A push by private equity owner Paine Schwartz to liquidate Prima Wawona has run into a hurdle from a wide variety of creditors.

Private equity firm Paine Schwartz’s plan to liquidate Prima Wawona after failing to solicit sufficient bids to buy the company whole faces a serious hurdle in bankruptcy court. 

The Official Committee of Unsecured Creditors that was appointed in the Chapter 11 bankruptcy case filed an objection to the liquidation plan on Wednesday. 


The backstory: Prima Wawona – which had been formed by investment firm Paine Schwartz when it acquired Gerawan Packing in 2019 – filed for bankruptcy in October and initially sought a third party buyer. 

  • Things appeared to be moving in a positive direction when a notice cancelling a scheduled Dec. 7 auction signaled a potential buyer.
  • In the notice cancelling the auction, Prima Wawona notes it received a $275 million credit bid, but left the door open to “seek approval to implement one or more asset sales at a later date.”
  • On Dec. 18, the company filed a plan in court signaling its intent to liquidate its assets. 

The objection: In the objection, the committee said the company’s liquidation plan would deprive general unsecured creditors of their right to participate in the confirmation process and gratuitously release valuable claims against third parties. 

  • Creditors may not even be aware that those claims exist, the objection states, since the plan “contains virtually no information” to enable creditors to even make the decision to opt out of the third-party release. 
  • The committee argues that the liquidation plan would jettison assets “for the exclusive benefit of insiders” to the company.
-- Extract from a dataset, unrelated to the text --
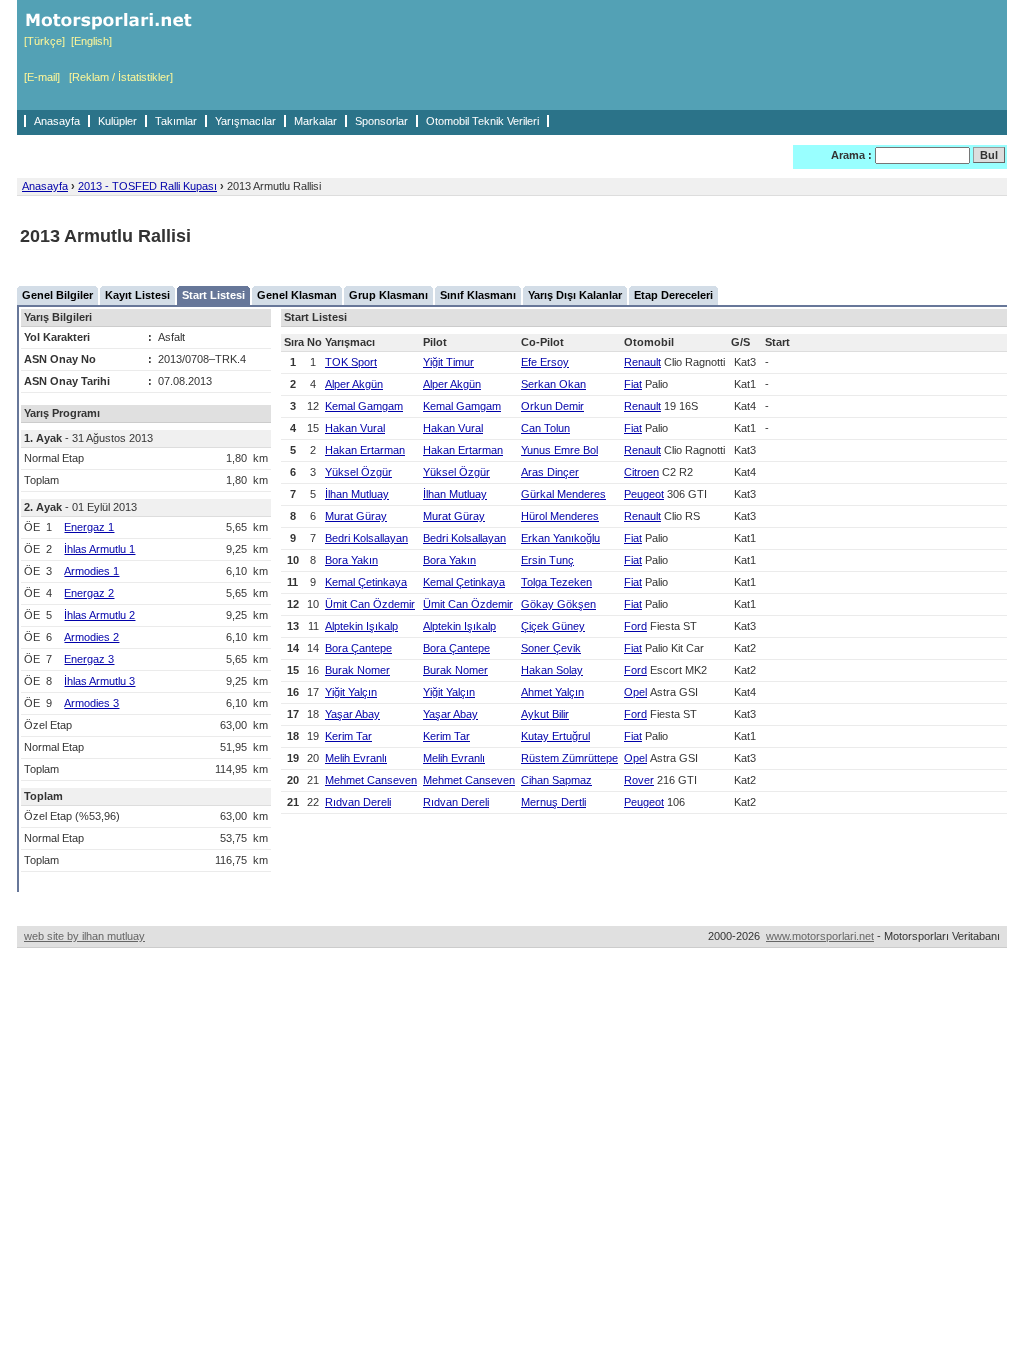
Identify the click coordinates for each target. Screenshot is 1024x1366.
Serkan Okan (553, 384)
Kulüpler (117, 121)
Relatedly, former Prima Wawona CEO Dan Gerawan filed a lawsuit early in the year against Paine Schwartz claiming the firm intentionally tanked the company to enrich company insiders. 
  • Paine Schwartz is “proposing simply to throw those claims away for free, for the sole benefit of their insiders and to the direct and material detriment of their unsecured creditors who would be the beneficiaries of any recoveries,” the objection reads. 
  • The committee also argues in the objection that the liquidation plan does adequately explain potential claims that are being released by the plan, nor does it provide adequate information regarding the current state of the bankruptcy case. 
  • While Paine Schwartz has filed to select an administrator or trustee for the liquidation plan, the committee argued that the unsecured creditors should have the sole right to select an administrator. 
  • “[Paine Schwartz Partners’] control and management of the Debtors is already shrouded in suspicion, as it combined two companies that had been successful for decades and almost immediately plummeted both businesses deeply into insolvency,” the objection reads. “Simply put, neither the Debtors nor any of their insiders should play any role in choosing the post-confirmation fiduciary who will have the authority to pursue litigation against insiders.”